The expectation value of the number operator in the ground state is:
$$ \langle n \rangle = \langle \psi^\dagger\psi\rangle = \langle 0| \psi^\dagger \psi |0\rangle \propto \sum_k \langle 0|a^\dagger_k a_k|0\rangle = 0, $$
because $a_k |0\rangle =0$. Just like in quantum mechanics (first quantisation). So the number operator is quite useless for the ground state, i.e. for a BEC.
Now.
You know that a BEC breaks the $U(1)$ symmetry corresponding to particle conservation. Hence,
for $T>T_{\mathrm{c}}$, the number operator makes sense and you can build a Fock state like above.
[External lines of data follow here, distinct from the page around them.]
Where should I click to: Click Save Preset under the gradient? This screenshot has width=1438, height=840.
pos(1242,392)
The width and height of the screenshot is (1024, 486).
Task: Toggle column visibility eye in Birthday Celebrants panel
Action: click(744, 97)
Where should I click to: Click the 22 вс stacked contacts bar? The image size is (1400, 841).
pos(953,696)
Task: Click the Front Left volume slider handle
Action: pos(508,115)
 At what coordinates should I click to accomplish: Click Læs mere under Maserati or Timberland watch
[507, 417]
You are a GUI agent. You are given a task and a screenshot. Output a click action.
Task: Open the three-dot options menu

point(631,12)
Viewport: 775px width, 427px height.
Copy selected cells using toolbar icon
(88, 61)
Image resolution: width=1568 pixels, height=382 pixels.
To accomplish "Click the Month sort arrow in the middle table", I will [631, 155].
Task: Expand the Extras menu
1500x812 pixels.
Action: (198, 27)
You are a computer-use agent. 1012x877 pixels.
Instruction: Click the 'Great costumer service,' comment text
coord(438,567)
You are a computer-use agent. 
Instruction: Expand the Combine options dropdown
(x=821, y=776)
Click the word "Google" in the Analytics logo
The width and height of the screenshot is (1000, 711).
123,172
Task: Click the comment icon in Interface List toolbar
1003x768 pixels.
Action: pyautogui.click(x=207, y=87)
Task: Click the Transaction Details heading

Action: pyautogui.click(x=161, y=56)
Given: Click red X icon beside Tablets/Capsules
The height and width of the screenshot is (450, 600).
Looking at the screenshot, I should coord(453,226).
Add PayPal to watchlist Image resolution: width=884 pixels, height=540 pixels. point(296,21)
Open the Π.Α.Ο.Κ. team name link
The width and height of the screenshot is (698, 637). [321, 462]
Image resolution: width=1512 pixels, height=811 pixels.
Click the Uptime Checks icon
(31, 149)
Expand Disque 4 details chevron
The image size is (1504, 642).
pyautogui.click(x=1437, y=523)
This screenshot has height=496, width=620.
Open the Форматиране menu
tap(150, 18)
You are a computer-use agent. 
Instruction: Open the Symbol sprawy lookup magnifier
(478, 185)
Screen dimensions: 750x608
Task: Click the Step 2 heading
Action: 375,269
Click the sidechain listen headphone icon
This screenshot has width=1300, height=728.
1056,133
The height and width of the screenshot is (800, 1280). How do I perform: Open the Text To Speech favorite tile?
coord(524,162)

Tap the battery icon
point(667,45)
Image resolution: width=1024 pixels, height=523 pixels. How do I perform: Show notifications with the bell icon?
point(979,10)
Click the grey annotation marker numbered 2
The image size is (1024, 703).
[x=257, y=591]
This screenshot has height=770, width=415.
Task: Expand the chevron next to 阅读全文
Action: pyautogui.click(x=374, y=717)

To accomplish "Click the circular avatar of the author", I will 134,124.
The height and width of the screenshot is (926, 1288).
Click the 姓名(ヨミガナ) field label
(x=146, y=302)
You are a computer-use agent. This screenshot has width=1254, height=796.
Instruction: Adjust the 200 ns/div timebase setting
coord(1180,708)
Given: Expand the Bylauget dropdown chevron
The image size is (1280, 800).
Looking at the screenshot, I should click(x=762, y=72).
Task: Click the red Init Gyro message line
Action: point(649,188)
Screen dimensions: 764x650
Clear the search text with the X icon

Hence, $\langle \hat\psi \rangle = \langle 0 | \hat\psi|0 \rangle \propto a_0 |0\rangle = 0.$
for $T<T_{\mathrm{c}}$, the number operator is not useful any longer as you've broken $U(1)$ and hence particle conservation -- you went from a complex field to a real field, $\hat\psi \in \mathbb{C} \rightarrow \hat\psi \in \mathbb{R}$.
Hence:
$$\langle \hat\psi \rangle = \langle 0 | \hat\psi|0 \rangle \neq 0,$$
which is one of the definitions for the BEC phase.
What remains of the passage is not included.